> BACAAN YANG DISEDIAKAN:
********
Era Globalisasi: Kemajuan atau Kemunduran dalam Perubahan Sosial
Ketika kebebasan dan kemerdekaan dalam mengutarakan atau menyuarakan pendapat, sebagai tanda telah dimulainya atmosfer demokrasi, disamping berjalannya paradigma globalisasi yang kini makin mengakar dalam setiap perjalanan peradaban manusia. secara tidak tersadari masyarakat telah mengalami perubahan yang signifikan dalam proses kehidupannya, baik dalam aspek sosial maupun budaya berinteraksi dengan alam, dimana masyarakat kini mulai menata atau mengelola dengan sebaik mungkin dalam mencapai tujuan hidup yang damai, sejahtera, nyaman, tentram, dan kebersamaan dalam merangkai kehidupan. Pencapaian akan perubahan sosial yang ideal, tentunya menjadi impian bersama dalam membangun masyarakat yang demokratis, tetapi semua itu membutuhkan atau ada konsekuensi yang tidak sedikit baik materi maupun non materi.
Globalisasi sebuah era yang mampu mengantarkan pada peradaban manusia yang modern dan maju, terutama dalam percepatan persebaran informasi yang lebih cepat dan luas, sehingga aspek teknologi informasi mengalami perkembangan yang pesat dalam mendukung atau mengantarkan peradaban manusia yang lebih konkret dan global. Banyak kesan dan pesan yang dapat ditangkap terkait bagaimana masyarakat, sebagai manusia individu dan sosial sangat dinamis, tercermin bagaimana masyarakat kini memandang atau menatap kedepan. Bercermin pada masa lalu (Sejarah), manusia terus mengembangkan dan memodifikasi atau memanupulasi paradigma atau peradaban dengan seprangkat teknologi dan informasi untuk mencapai keinginan dalam mewujudkan sebuah kehidupan yang ideal. Era globalisasi menjadi barometer atau parameter dalam melihat atau mengukur prestasi manusia dalam peradaban yang diciptakannya, yang secara langsung membawa perubahan mendasar dalam kehidupan masyarakat global. Keberuntungan atau kekecewaan dalam melihat dan mempersepsikan perkembangan peradaban dalam era globalisasi selalu terjadi dalam masyarakat, karena secara garis besar era globalisasi menentukan kesiapan dan kesigapan masyarakat. Diketahui bersama, bahwa masyarakat Indonesia sangat plural, sehingga datangnya era globalisasi menjadi moment penting bagi masyarakat yang sudah siap, tetapi berbeda dengan masyarakat yang tidak siap, sehingga terjadi ketimpangan dan kesenjangan sosial dalam masyarakat. Kesenjangan dan ketimpangan salah satu konsekuensi dari perubahan sosial dalam era globalisasi, sehingga terciptanya ketidakseimbangan masyarakat dalam berhidup dengan lingkungan sekitar.
********
> DATA TERCATAT:
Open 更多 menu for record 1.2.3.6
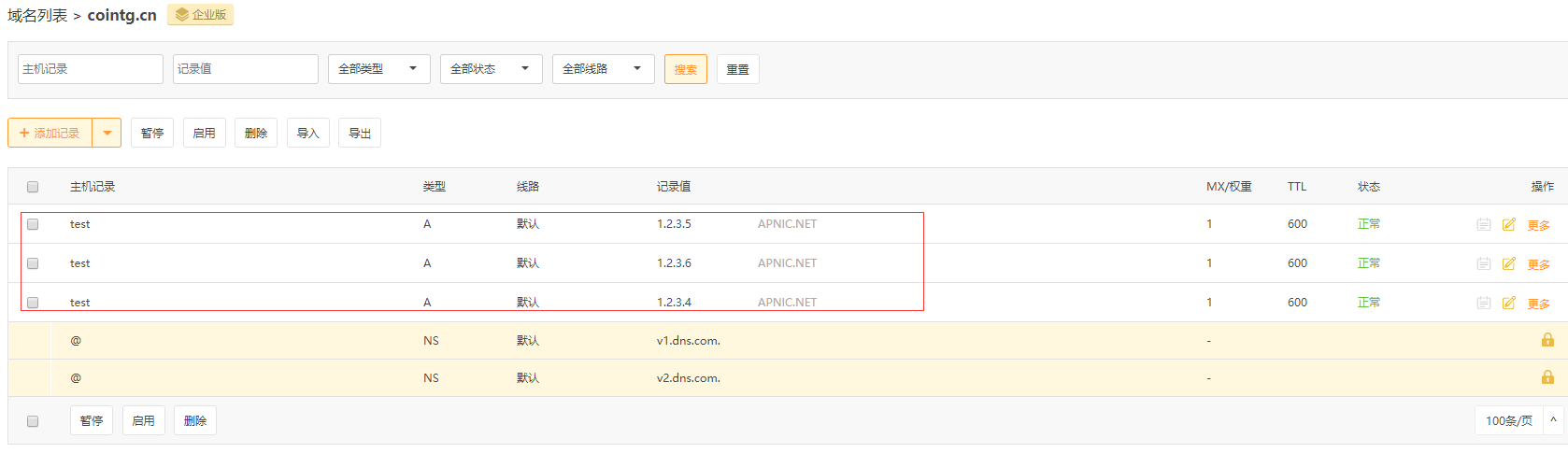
********
> PERINTAH TUGAS:
Salinlah dengan tepat bagian teks tentang era globalisasi di atas, mulai dari "Era Globalisasi: Kemajuan" sampai dengan "maupun non materi.", termasuk kedua bagian tersebut.

> JAWABAN TERTULIS:
Era Globalisasi: Kemajuan atau Kemunduran dalam Perubahan Sosial
Ketika kebebasan dan kemerdekaan dalam mengutarakan atau menyuarakan pendapat, sebagai tanda telah dimulainya atmosfer demokrasi, disamping berjalannya paradigma globalisasi yang kini makin mengakar dalam setiap perjalanan peradaban manusia. secara tidak tersadari masyarakat telah mengalami perubahan yang signifikan dalam proses kehidupannya, baik dalam aspek sosial maupun budaya berinteraksi dengan alam, dimana masyarakat kini mulai menata atau mengelola dengan sebaik mungkin dalam mencapai tujuan hidup yang damai, sejahtera, nyaman, tentram, dan kebersamaan dalam merangkai kehidupan. Pencapaian akan perubahan sosial yang ideal, tentunya menjadi impian bersama dalam membangun masyarakat yang demokratis, tetapi semua itu membutuhkan atau ada konsekuensi yang tidak sedikit baik materi maupun non materi.